Los centros narrativos son muchos, y unos dependen estrechamente de los otros: los individuos, los grupos de amigos, las familias, los forasteros; del mismo modo que unas historias se alimentan de otras, sin que se pueda distinguir entre los hechos reales, los deseos, los sueños, las fábulas o las leyendas. La imaginación forma parte de la realidad, se integra en ella o surge de ella, y muchas veces es la que decide el destino de unos personajes que viven amenazados por lo que tienen y tratando de crear y de creer en lo que no tienen. El idilio de una herencia se confunde con la realidad de los desheredados, pero ésta es la que acaba por imponerse.

Los personajes centrales son dos: Isma, de seis años, y Reme, de diecisiete. Isma, que ha vivido en un hospicio desde que murió su madre, cuando él apenas si tenía seis meses, es adoptado por sus tíos Pilar y Rojo. Se convierte así simultáneamente en un hijo adoptivo y en el hermanastro de su primos. En la casa vive asimismo un singular personaje, el padre Bernardo, encerrado en su habitación como si estuviese en una pocilga, y en el que se confunden la sensibilidad franciscana, la locura y una ambigua atracción por uno de los niños, José Fausto. Muy pronto en la casa entrará el vendaval de la muerte que recorre las calles del pueblo. También la felicidad parece estar fuera de la casa, lo que explica que Isma esté corriendo siempre de un lugar a otro, en busca de algo o de alguien que él no puede definir: «Volvió a tener ese viejo deseo, el de poder entenderse con otros seres vivos».

━━━━━━━━━━━━━━━━━━━━

• [Lista de tareas]
• A. Reproduzca el pasaje del fragmento sobre Isma y Reme que va desde "Los centros narrativos" hasta "acaba por imponerse.", ambos incluidos.
• B. Enumere todos los personajes que se mencionan por su nombre en el fragmento sobre Isma y Reme.
• C. Retome el fragmento sobre Isma y Reme y prosiga su redacción a partir de la última oración.

• [Material proporcionado]
━━━━━━━━━━━━━━━━━━━━

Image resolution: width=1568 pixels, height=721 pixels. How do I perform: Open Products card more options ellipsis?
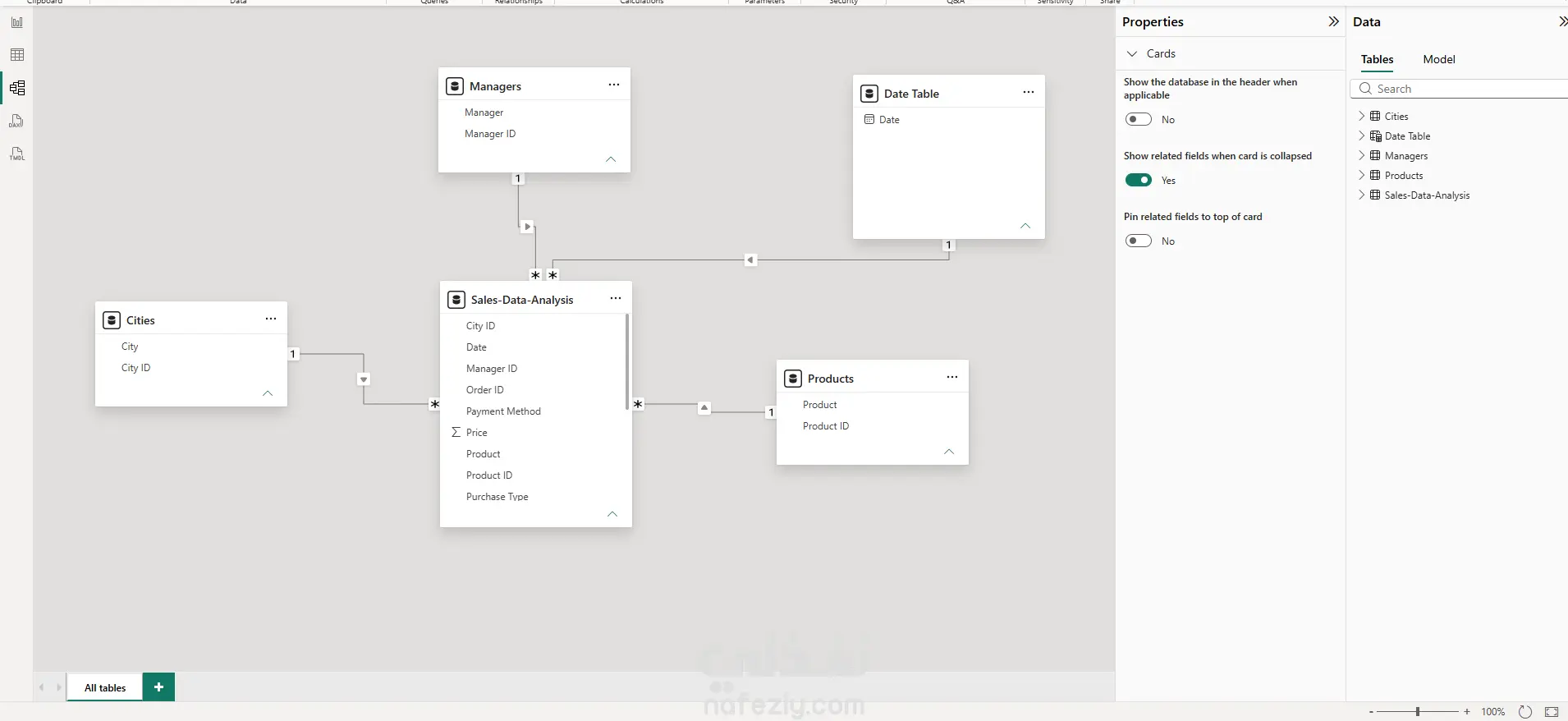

━━━━━━━━━━━━━━━━━━━━

• [Respuestas por tarea]
• A.
Los centros narrativos son muchos, y unos dependen estrechamente de los otros: los individuos, los grupos de amigos, las familias, los forasteros; del mismo modo que unas historias se alimentan de otras, sin que se pueda distinguir entre los hechos reales, los deseos, los sueños, las fábulas o las leyendas. La imaginación forma parte de la realidad, se integra en ella o surge de ella, y muchas veces es la que decide el destino de unos personajes que viven amenazados por lo que tienen y tratando de crear y de creer en lo que no tienen. El idilio de una herencia se confunde con la realidad de los desheredados, pero ésta es la que acaba por imponerse.

• B. Isma, Reme, Pilar, Rojo, el padre Bernardo y José Fausto.

• C.
Su relación más cercana, su imposible reino de felicidad es Reme, una muchacha sensual, fascinada por su propia belleza, tierna, soñadora y que acabará enloqueciendo de amor. El mundo de Reme se reparte entre su trabajo en la panadería del padre, las amigas con las que comparte sus sueños expresados a través de los catálogos de modas de la señora Benilde, su relación con Javi, con quien cumple su sueño de realizarse como mujer, y su extraña relación con Isma, hecha de maravillosa sensualidad y de inocencia. Como todos y más que todos, Reme siente que «no había nacido para quedarse en aquel pueblo asqueroso, sino para volar de un sitio a otro». Tal vez su atracción por Javi nazca, precisamente, de que es un forastero. Pero si el pueblo es el mal, ella, con toda su pureza, es también la portadora del mal. Por eso, ya destruida por la droga, le dirá a Isma: «Deberías irte de mi lado. Sólo traigo desgracias».

En realidad, todos los personajes son portadores de la desgracia porque son víctimas de la desgracia. Sin recurrir abiertamente a los símbolos (Isma es, sí, el delicado símbolo del ciervo) la novela adquiere una dimensión simbólica: en este pueblo sin nombre, claramente castellano y espacio mítico, bíblico y legendario, unos personajes humildes nos revelan las fuerzas que mueven a los individuos y a la sociedad: «No somos raros nosotros, pensé cerrando los ojos, es la vida la que es la extraña». El pequeño heredero viene a ser, pues, el testimonio de esta extrañeza.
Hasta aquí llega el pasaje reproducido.